Technology Context: CubeSat Deorbiting¶
The SSIB addresses a growing regulatory concern: orbital debris. The FCC's 2022 rule requiring satellite deorbit within 5 years (down from 25 years) makes compact, low-power deorbit devices increasingly valuable. The SSIB's advantages: - Extremely low mass (~10 g for the gas generator) - Very low power (~10 mW) - No pressurized gas storage - Scalable from CubeSats to microsats - Built-in redundancy (multiple microwells)

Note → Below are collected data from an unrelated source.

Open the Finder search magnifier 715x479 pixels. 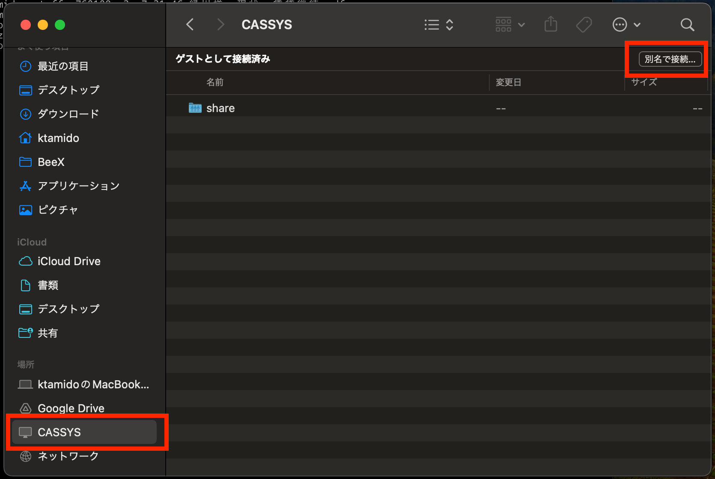click(x=687, y=24)
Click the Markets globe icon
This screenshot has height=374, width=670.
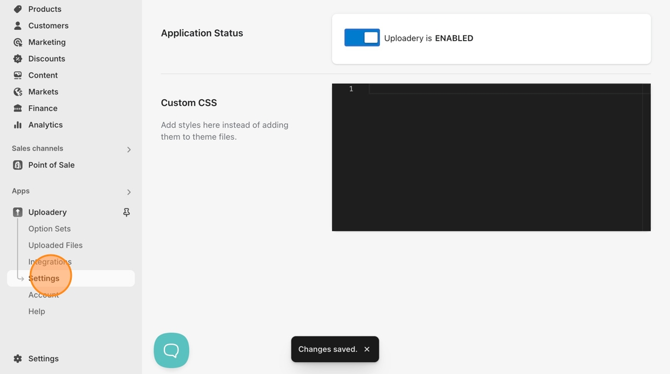tap(17, 92)
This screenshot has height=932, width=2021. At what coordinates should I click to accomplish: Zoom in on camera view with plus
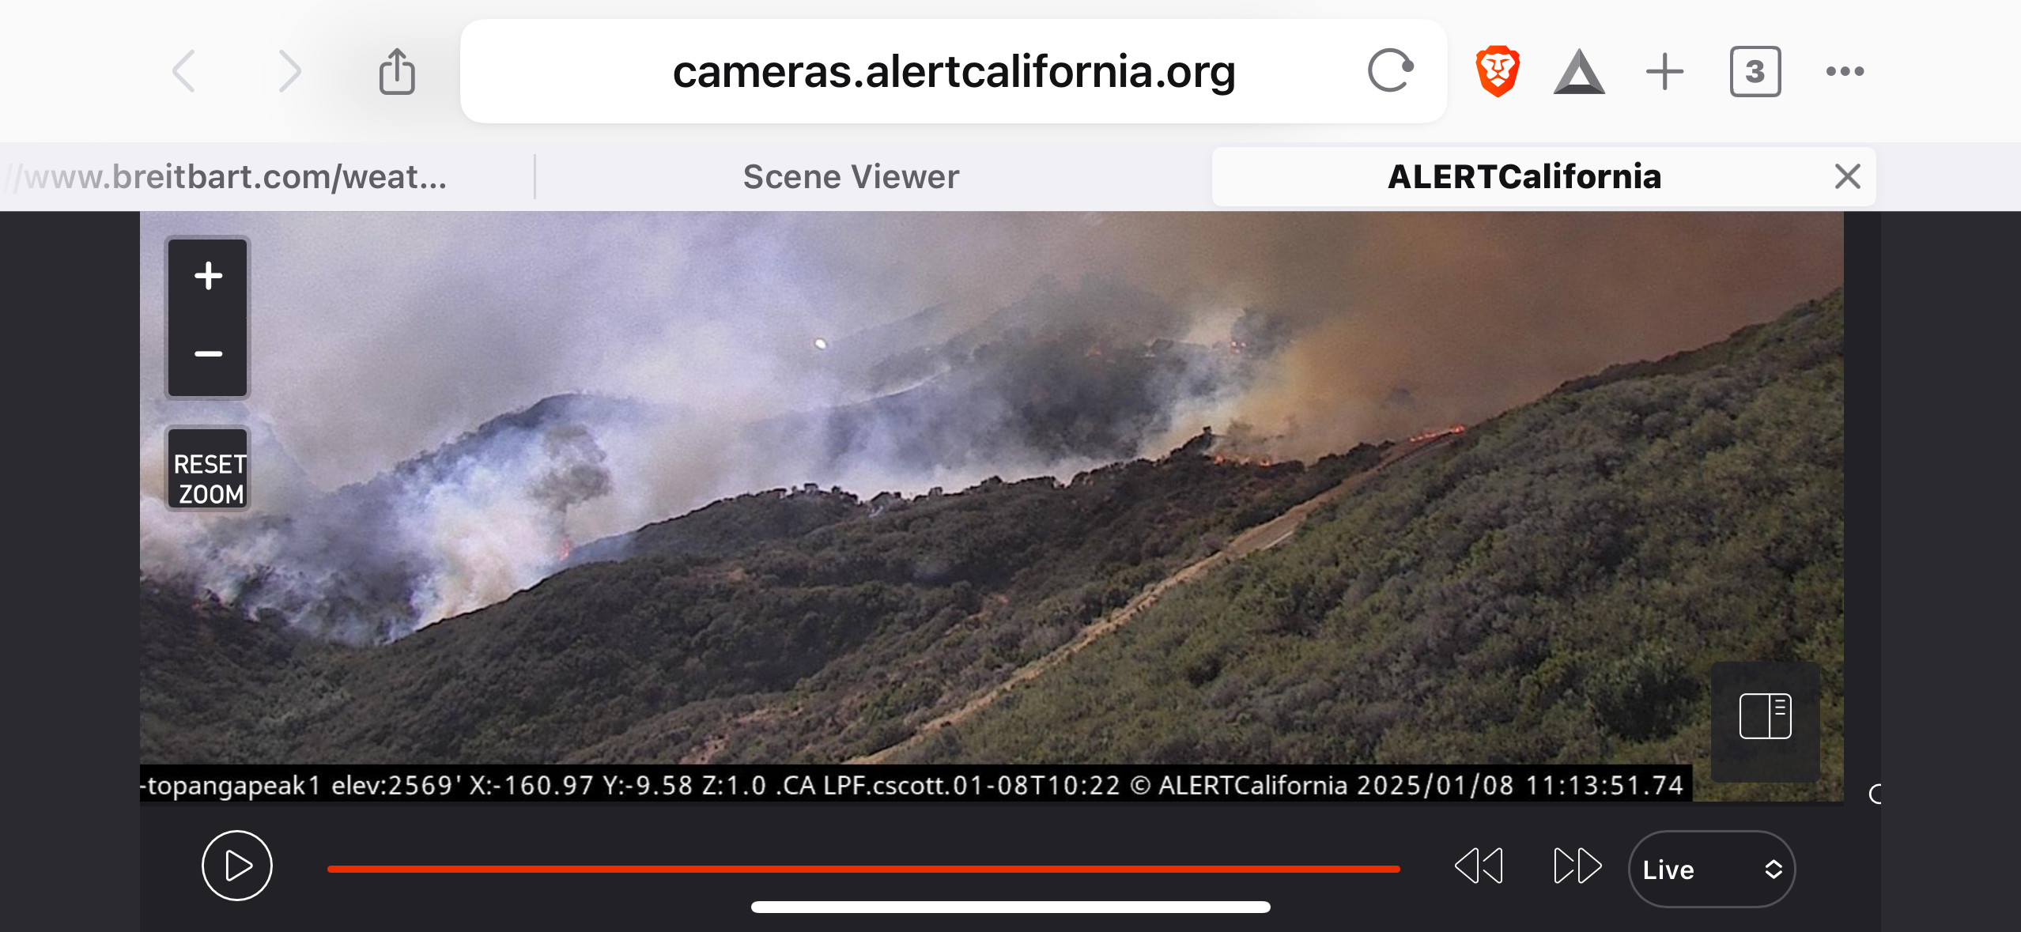tap(208, 277)
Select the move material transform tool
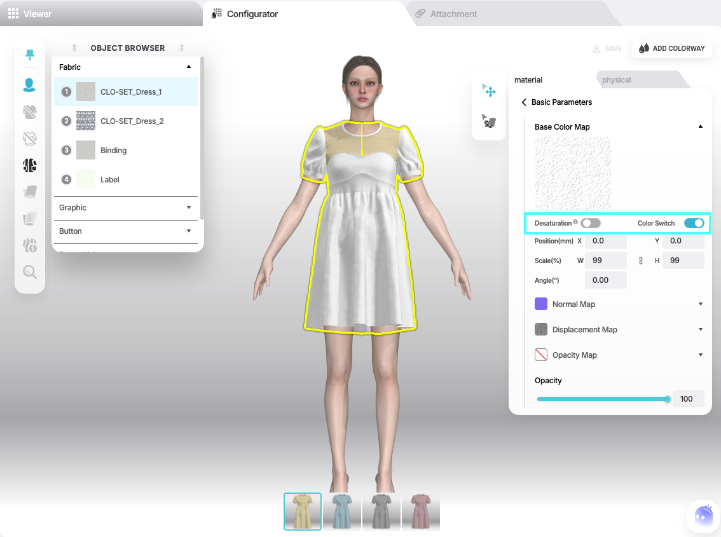The image size is (721, 537). (489, 91)
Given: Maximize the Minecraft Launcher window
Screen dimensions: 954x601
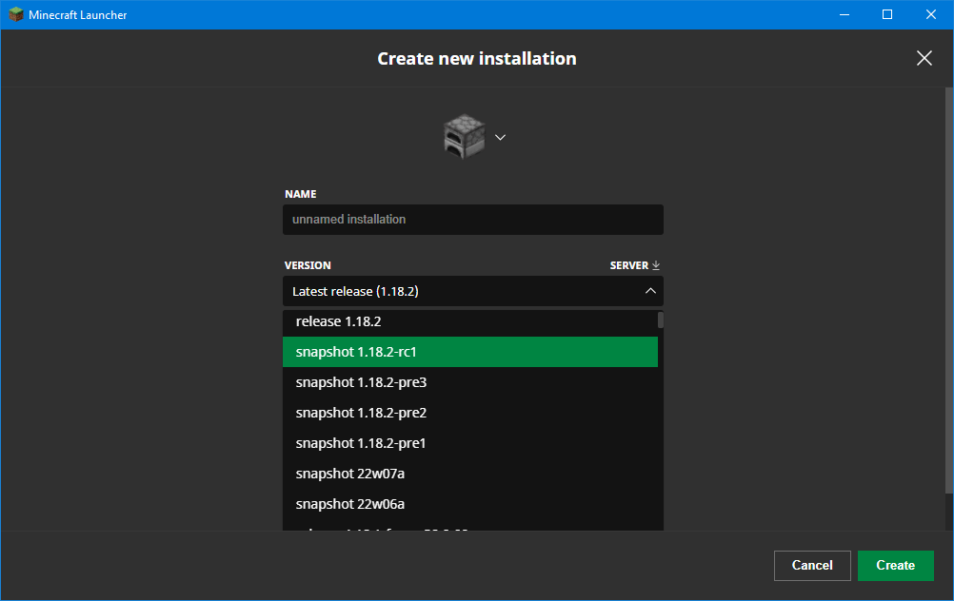Looking at the screenshot, I should [887, 14].
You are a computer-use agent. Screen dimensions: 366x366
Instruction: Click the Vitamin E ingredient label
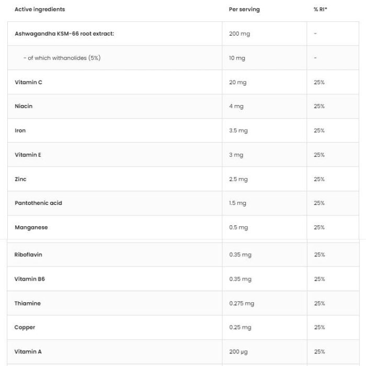tap(28, 155)
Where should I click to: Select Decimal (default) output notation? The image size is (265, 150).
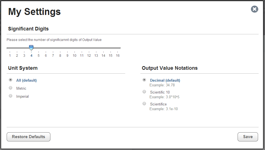pos(144,80)
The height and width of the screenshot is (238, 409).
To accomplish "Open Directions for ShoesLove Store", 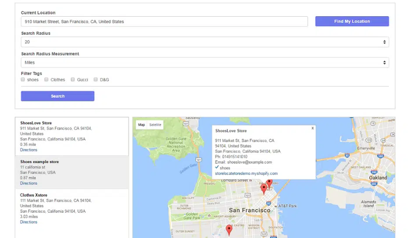I will pos(28,150).
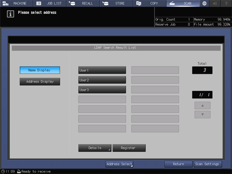Open the MACHINE screen tab
This screenshot has width=232, height=174.
point(16,3)
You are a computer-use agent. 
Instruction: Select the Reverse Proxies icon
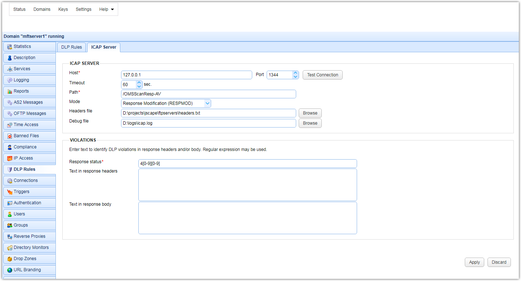(27, 236)
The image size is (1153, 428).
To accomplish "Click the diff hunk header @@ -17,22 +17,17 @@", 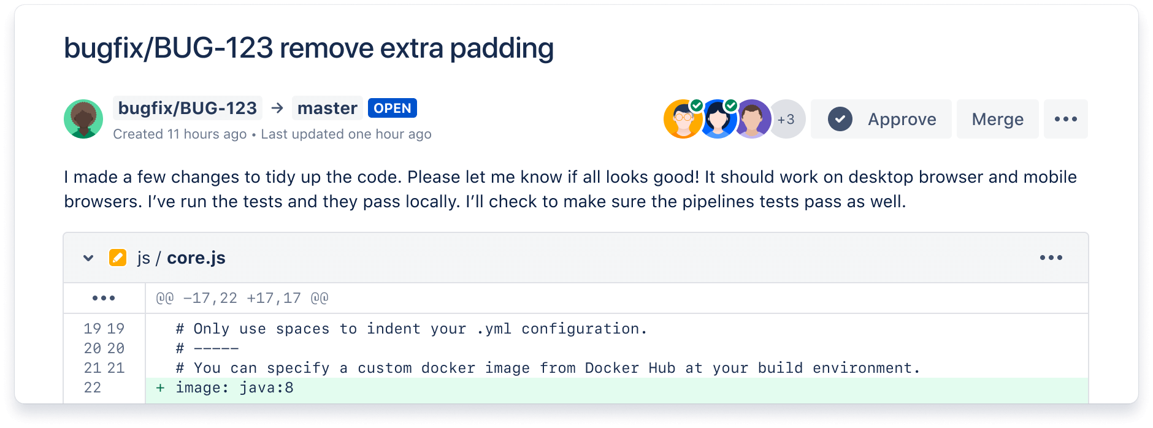I will click(242, 298).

However, no commercial adoption of the SSIB technology has been identified. The deorbiting market is being addressed by several competing approaches (drag sails, tethers, propulsive deorbit) from commercial providers.
Cross-References¶
- Early-Era & Miscellaneous — 2015-era SST seed grants
- University & Academic Outcomes — EPSCoR state capacity building
- High-Profile Missions — ARKSAT-1 flight
Assessment¶
ARKSAT-1 is significant less for its technology (SSIB deorbiting is one of many approaches) and more for what it represents:
-
State-level capacity building: Arkansas had zero satellite heritage before ARKSAT-1. SST provided the seed that, combined with EPSCoR follow-on, built a multi-mission CubeSat program at a non-traditional aerospace university.
-
SST → CubeSat Launch Initiative pathway: SST funded the technology (TRL 3→5), NASA's CubeSat Launch Initiative (ELaNa) provided the ride. This is a well-functioning pipeline for university missions.
-
Vision beyond deorbiting: The SSIB was always part of a larger concept (ASTROSS/DAS-Cubes active spectroscopy). SST funded the enabling technology; the scientific application is the long-term goal.
-
Contrast with Montana State: Both are non-traditional aerospace states where SST built space capability. Montana State produced a company spinout (Resilient Computing) and lunar surface operation. U Arkansas produced a state-first satellite but no commercial pathway. The difference may be the FO pipeline: LaMeres had 4 FO projects; Huang had none. FO provides the repeated flight validation that de-risks technology enough for commercialization.